▶ _WHAT THE EXERCISE ASKS_
Output exactly the lines from the line that has "Given: Open the 星の数 filter dropdown" through the last line of the data below, with no pictures.

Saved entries
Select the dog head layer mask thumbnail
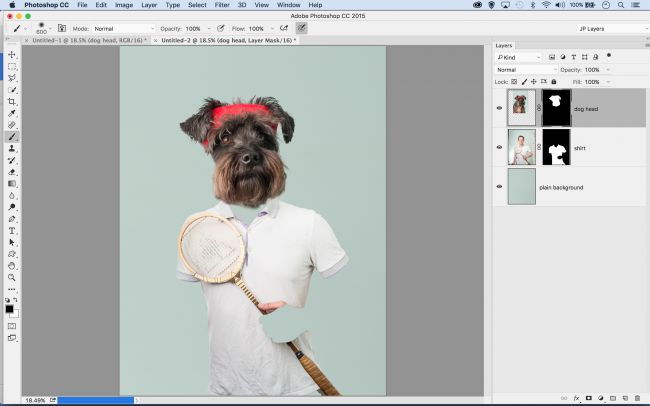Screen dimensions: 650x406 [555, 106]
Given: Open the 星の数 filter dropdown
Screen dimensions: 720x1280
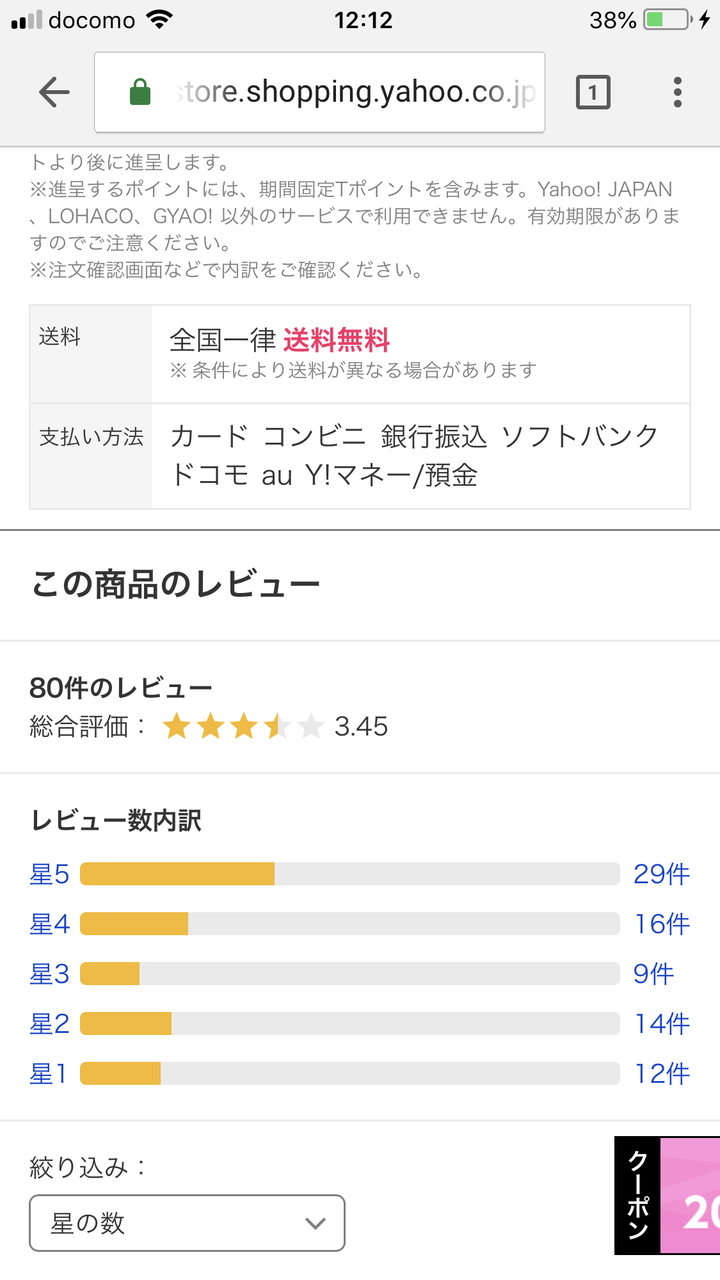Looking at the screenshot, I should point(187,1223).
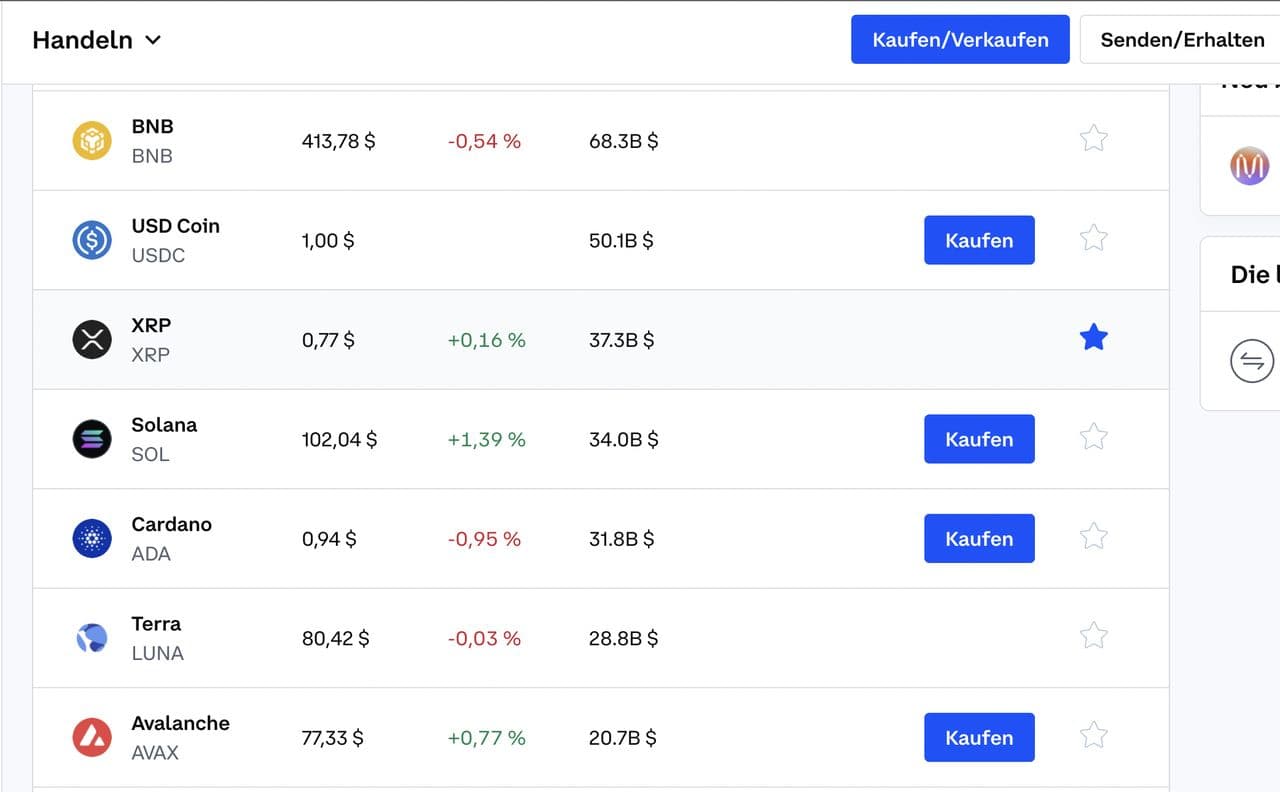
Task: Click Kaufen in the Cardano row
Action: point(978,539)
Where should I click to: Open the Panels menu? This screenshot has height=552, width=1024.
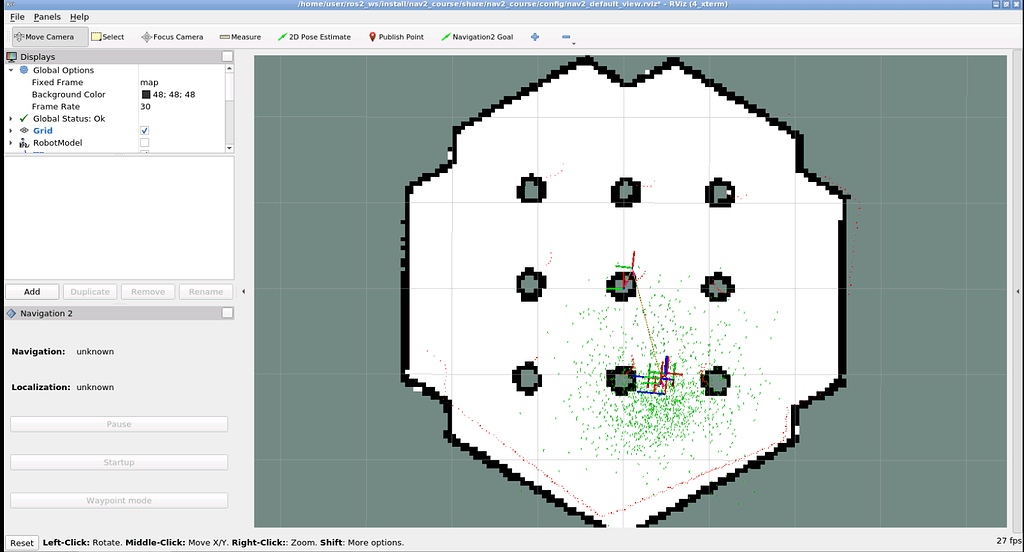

▶ _REPLY TO THE EXERCISE_
Given: Open the 星の数 filter dropdown
Screen dimensions: 720x1280
Looking at the screenshot, I should point(187,1223).
Task: Click Kaufen in the Cardano row
Action: point(978,539)
Where should I click to: Open the Panels menu? This screenshot has height=552, width=1024.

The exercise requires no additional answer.